In the given exercise, the hypotheses are stated as follows:

• Null Hypothesis (\( H_0 \)): \( \mu \ge 220 \)
• Alternative Hypothesis (\( H_1 \)): \( \mu < 220 \)

The alternative hypothesis \( ( H_1: \mu < 220 ) \) suggests that we are interested in whether the mean is less than 220. Hence, it's a lower-tailed, or simply, a one-tailed test.

This focus on one direction makes the test more "powerful" for detecting an effect in that specific direction.

The p-value in hypothesis testing is a measure of the evidence against the null hypothesis. It reflects the probability of obtaining test results at least as extreme as the observed data, assuming the null hypothesis is true.

In this exercise, the null hypothesis is that \( \mu \geq 220 \) and the alternative hypothesis is \( \mu < 220 \). After calculating the z-value to be -2.67, we look at standard normal distribution tables to find the p-value. It comes out as approximately 0.0037.

A p-value below the significance level (0.03 in this case) indicates strong evidence against the null hypothesis, thus suggesting it should be rejected. Here, since 0.0037 < 0.03, there is strong evidence that the population mean is indeed less than 220.

A decision rule in hypothesis testing helps determine whether to reject or not reject the null hypothesis. It involves comparing the calculated test statistic with a critical value.

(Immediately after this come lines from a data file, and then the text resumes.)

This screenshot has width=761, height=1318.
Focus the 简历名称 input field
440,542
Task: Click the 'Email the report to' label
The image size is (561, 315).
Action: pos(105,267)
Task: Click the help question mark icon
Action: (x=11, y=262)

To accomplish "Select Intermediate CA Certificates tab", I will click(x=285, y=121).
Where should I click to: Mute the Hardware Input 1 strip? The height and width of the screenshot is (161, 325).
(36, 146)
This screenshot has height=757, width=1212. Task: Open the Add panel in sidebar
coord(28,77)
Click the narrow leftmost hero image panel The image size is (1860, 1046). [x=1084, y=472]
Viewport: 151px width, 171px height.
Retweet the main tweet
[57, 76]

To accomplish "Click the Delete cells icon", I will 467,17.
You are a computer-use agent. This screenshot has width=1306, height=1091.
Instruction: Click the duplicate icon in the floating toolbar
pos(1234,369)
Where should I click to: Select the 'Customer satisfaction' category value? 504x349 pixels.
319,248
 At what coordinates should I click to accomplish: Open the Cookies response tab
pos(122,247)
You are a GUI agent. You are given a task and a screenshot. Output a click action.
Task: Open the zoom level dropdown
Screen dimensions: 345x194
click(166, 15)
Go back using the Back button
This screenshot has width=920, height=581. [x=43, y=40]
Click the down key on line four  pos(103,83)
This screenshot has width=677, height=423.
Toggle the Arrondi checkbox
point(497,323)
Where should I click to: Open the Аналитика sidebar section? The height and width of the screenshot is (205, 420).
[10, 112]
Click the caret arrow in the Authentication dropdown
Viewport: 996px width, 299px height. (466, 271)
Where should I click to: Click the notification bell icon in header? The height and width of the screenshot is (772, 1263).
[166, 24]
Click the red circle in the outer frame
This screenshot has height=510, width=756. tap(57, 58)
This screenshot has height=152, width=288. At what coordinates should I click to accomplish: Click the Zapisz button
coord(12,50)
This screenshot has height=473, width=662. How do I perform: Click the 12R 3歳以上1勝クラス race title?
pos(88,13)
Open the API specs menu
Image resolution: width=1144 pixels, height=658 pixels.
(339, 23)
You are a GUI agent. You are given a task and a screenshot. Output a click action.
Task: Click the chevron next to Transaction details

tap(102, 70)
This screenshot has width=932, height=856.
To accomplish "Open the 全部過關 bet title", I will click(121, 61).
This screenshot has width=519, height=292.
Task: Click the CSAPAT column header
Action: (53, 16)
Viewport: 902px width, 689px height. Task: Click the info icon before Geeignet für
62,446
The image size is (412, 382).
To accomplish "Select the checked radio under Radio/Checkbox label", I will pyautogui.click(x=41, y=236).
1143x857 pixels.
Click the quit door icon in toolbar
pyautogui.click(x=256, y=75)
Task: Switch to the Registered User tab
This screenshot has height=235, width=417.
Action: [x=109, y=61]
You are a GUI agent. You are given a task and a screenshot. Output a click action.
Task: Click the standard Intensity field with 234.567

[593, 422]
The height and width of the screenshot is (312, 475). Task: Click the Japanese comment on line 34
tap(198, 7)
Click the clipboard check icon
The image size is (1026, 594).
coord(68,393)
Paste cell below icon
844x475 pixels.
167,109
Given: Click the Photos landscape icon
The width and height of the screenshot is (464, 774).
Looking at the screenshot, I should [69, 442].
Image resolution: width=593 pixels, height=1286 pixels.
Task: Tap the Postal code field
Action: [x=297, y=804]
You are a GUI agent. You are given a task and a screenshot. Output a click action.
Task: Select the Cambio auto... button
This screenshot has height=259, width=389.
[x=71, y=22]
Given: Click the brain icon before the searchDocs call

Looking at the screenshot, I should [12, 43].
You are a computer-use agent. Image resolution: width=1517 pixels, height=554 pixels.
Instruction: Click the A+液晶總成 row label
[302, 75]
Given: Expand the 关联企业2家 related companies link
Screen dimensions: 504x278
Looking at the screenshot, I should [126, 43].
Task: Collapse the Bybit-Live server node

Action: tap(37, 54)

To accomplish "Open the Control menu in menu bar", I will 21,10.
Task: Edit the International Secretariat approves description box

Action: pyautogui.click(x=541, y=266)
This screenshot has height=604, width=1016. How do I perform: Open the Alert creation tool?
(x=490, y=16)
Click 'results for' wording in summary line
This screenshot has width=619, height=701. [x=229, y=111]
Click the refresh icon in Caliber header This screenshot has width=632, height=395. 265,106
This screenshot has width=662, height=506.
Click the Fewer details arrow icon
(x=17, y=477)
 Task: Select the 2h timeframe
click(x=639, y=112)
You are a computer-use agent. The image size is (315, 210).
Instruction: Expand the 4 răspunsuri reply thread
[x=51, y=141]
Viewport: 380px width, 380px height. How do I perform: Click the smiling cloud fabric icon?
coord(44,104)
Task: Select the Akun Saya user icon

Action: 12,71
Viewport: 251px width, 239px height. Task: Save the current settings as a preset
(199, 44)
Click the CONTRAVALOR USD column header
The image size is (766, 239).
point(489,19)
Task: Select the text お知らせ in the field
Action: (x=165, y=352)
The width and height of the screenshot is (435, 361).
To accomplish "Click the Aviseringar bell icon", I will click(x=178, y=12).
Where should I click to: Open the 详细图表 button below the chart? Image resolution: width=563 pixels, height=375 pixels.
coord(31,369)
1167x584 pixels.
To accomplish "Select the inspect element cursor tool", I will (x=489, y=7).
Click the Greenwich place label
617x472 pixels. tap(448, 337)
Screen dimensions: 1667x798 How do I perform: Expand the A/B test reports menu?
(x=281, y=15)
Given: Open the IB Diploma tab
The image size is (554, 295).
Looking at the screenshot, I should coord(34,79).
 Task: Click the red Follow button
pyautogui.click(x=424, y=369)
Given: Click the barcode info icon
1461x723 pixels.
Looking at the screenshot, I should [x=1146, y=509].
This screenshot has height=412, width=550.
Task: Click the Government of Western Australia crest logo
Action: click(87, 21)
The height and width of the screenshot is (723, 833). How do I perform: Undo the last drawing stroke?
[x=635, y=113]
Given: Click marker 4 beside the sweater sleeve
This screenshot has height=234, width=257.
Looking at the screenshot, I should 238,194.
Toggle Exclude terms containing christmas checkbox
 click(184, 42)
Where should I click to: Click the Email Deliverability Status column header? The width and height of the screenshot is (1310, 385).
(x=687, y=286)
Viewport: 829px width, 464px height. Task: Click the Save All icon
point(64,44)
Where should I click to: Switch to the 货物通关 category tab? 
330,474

For a one-tailed test at a 0.03 significance level, the critical z-value is approximately -1.88. Our decision rule is:

• Reject \( H_0 \) if the calculated z-value is less than -1.88.
• Otherwise, do not reject \( H_0 \).

These rules provide a clear boundary. If our test statistic falls in the "rejection region" (below -1.88), it suggests that the data are unlikely under the null hypothesis.

Given that the calculated z-value is -2.67, we fall into the rejection zone. Therefore, we reject the null hypothesis based on our decision rule.

The test statistic is a standard numerical measurement that indicates how far the sample mean deviates from the null hypothesis mean. This calculation standardizes the sample mean difference so it can be compared against a probability distribution.

In this exercise, the test statistic is calculated using the formula:\[ z = \frac{\bar{x} - \mu_{0}}{\frac{\sigma}{\sqrt{n}}} \]where:

• \( \bar{x}\)
  is the sample mean (215)
• \( \mu_{0}\)
  is the population mean under the null hypothesis (220)
• \( \sigma\)
  is the population standard deviation (15)
• \( n\)
  is the sample size (64)

By plugging in these values, we get:\[ z = \frac{215 - 220}{\frac{15}{\sqrt{64}}} = -2.67 \]This result of -2.67 shows the number of standard deviations the sample mean is from the null hypothesis mean.